Problem requirements: Copy the material word for word, from the line containing "Where should I" through the end of the material, leaving the pictures out of your answer.

Supplied data:
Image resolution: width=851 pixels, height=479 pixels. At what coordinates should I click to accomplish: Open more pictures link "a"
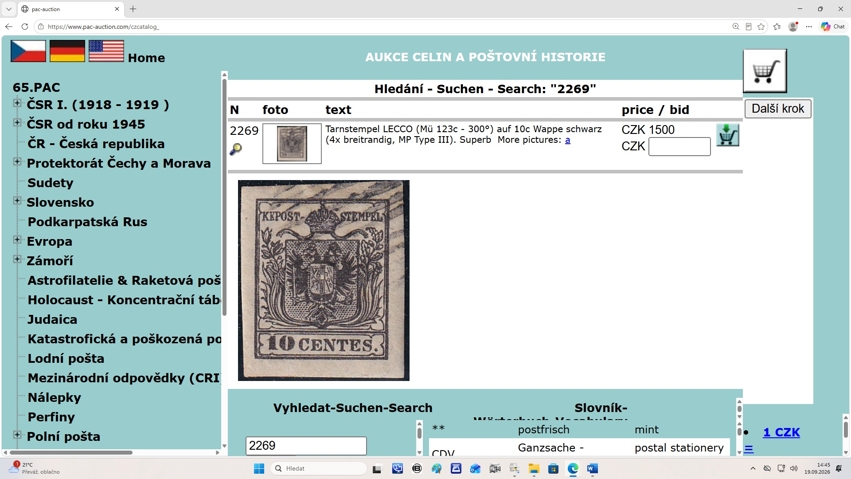(568, 140)
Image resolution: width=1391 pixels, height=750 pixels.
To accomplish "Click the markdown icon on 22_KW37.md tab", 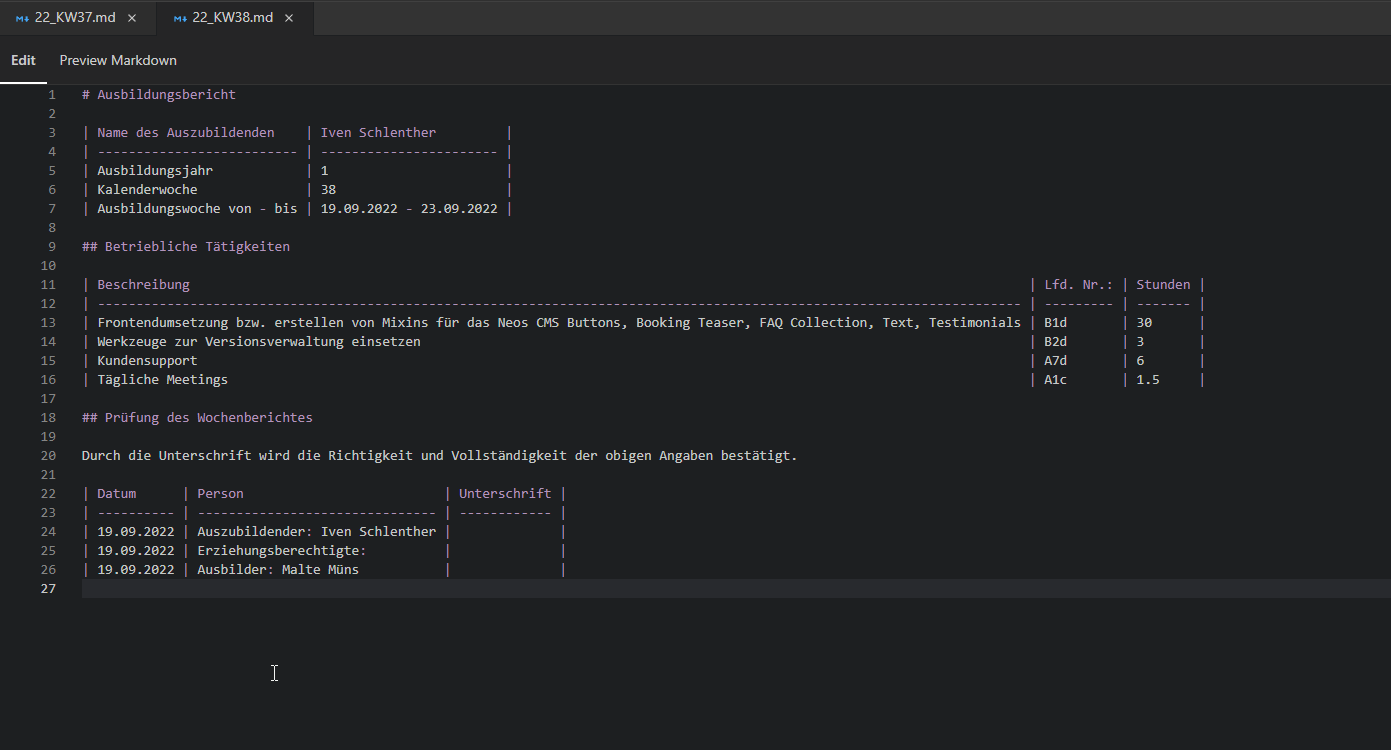I will [22, 18].
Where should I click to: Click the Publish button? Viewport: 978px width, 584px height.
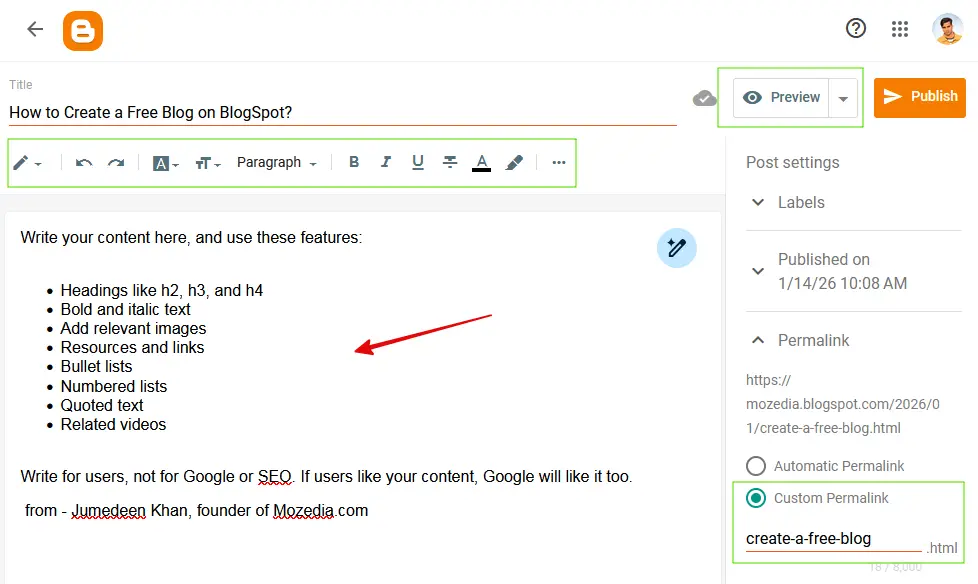click(919, 97)
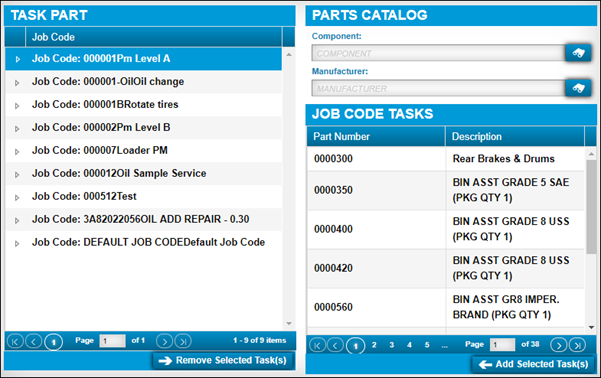Open the Manufacturer lookup binoculars icon
601x378 pixels.
[578, 88]
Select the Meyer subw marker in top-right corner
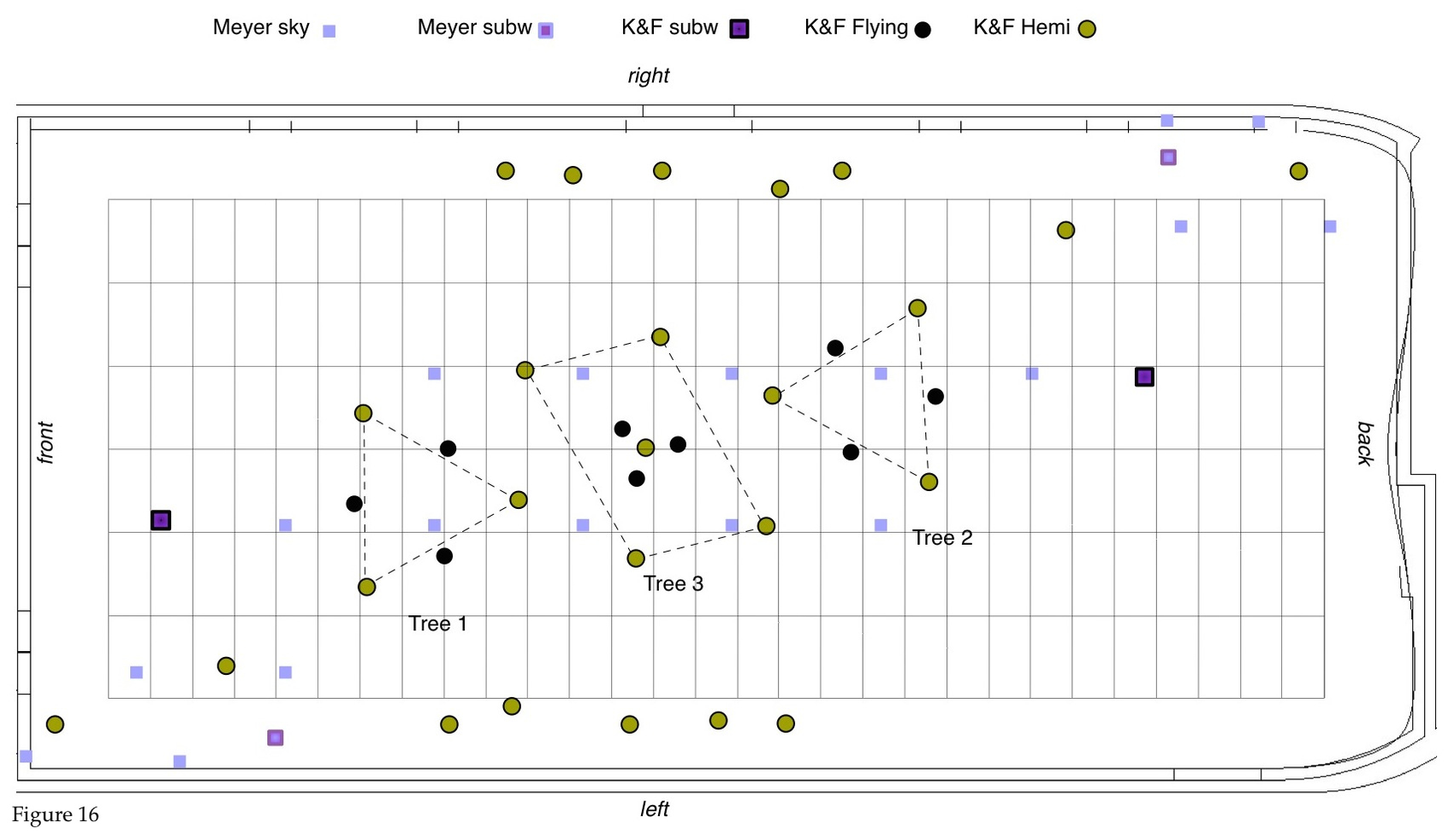This screenshot has height=840, width=1454. (x=1168, y=157)
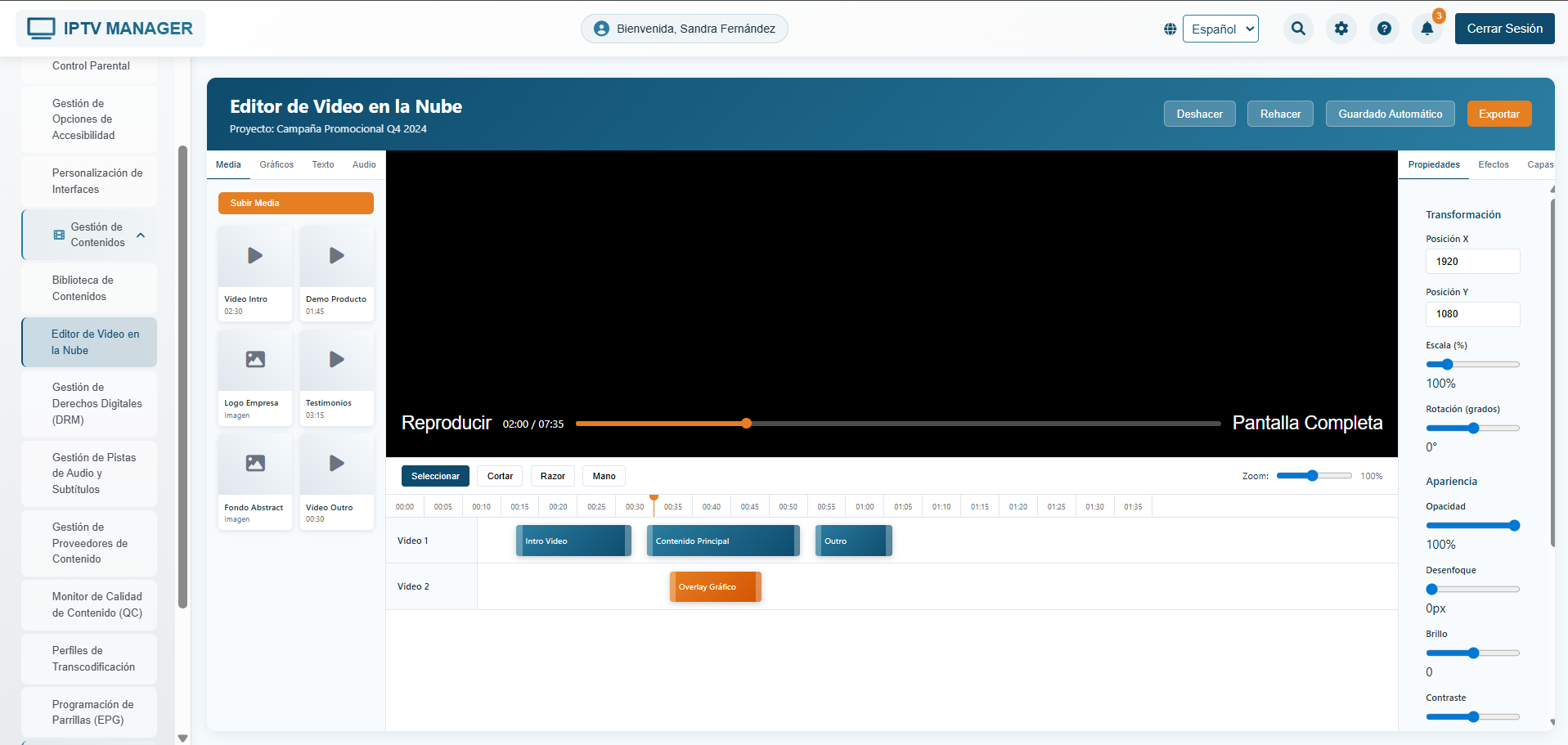Image resolution: width=1568 pixels, height=745 pixels.
Task: Click the IPTV Manager logo icon
Action: (42, 27)

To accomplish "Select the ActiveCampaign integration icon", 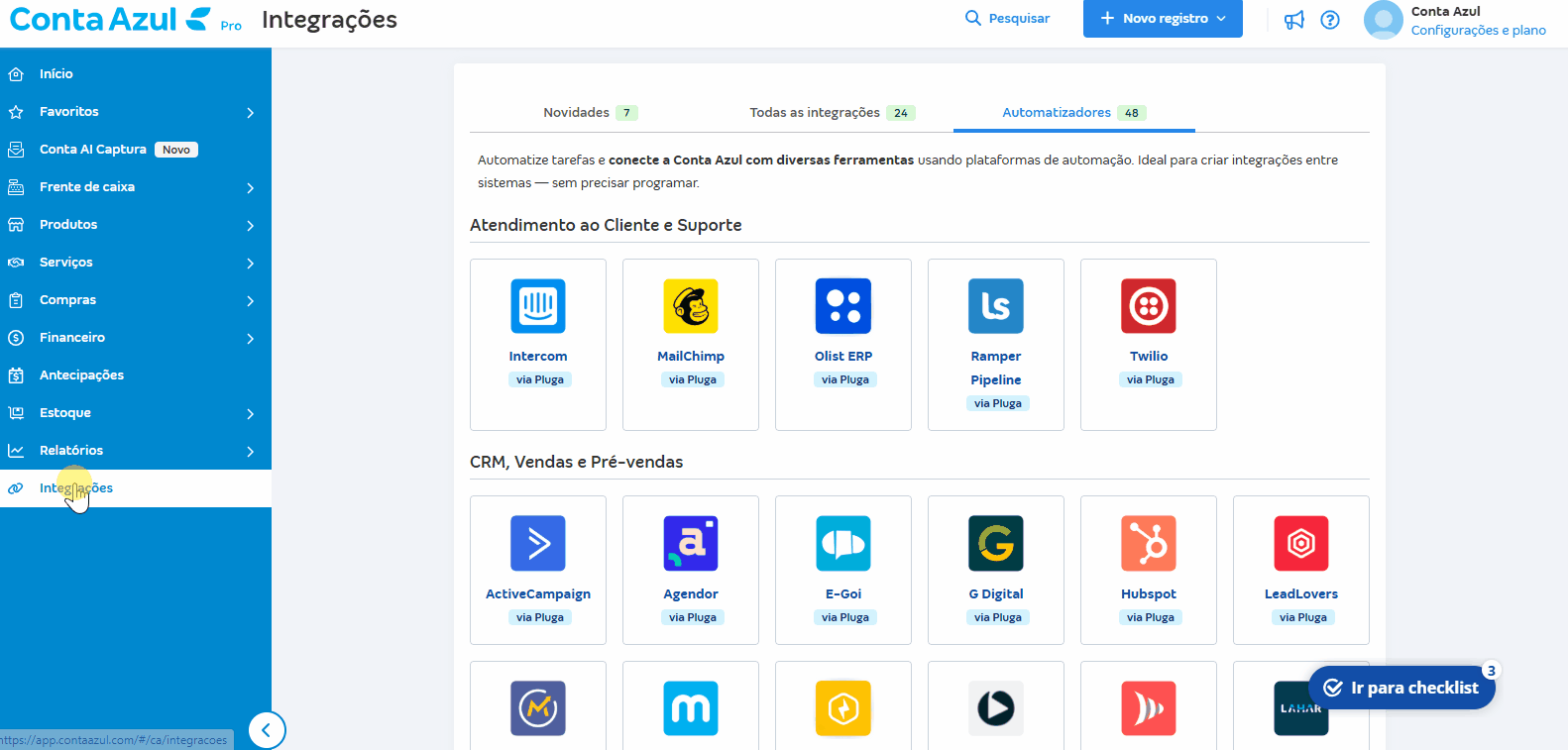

Final answer:
Where should I click to: Click the Publish button? Viewport: 978px width, 584px height.
click(919, 97)
Open the Manufacturer lookup binoculars icon
601x378 pixels.
[578, 88]
Select the Meyer subw marker in top-right corner
This screenshot has height=840, width=1454. (x=1168, y=157)
Image resolution: width=1568 pixels, height=745 pixels.
Task: Click the IPTV Manager logo icon
Action: (42, 27)

To accomplish "Select the ActiveCampaign integration icon", 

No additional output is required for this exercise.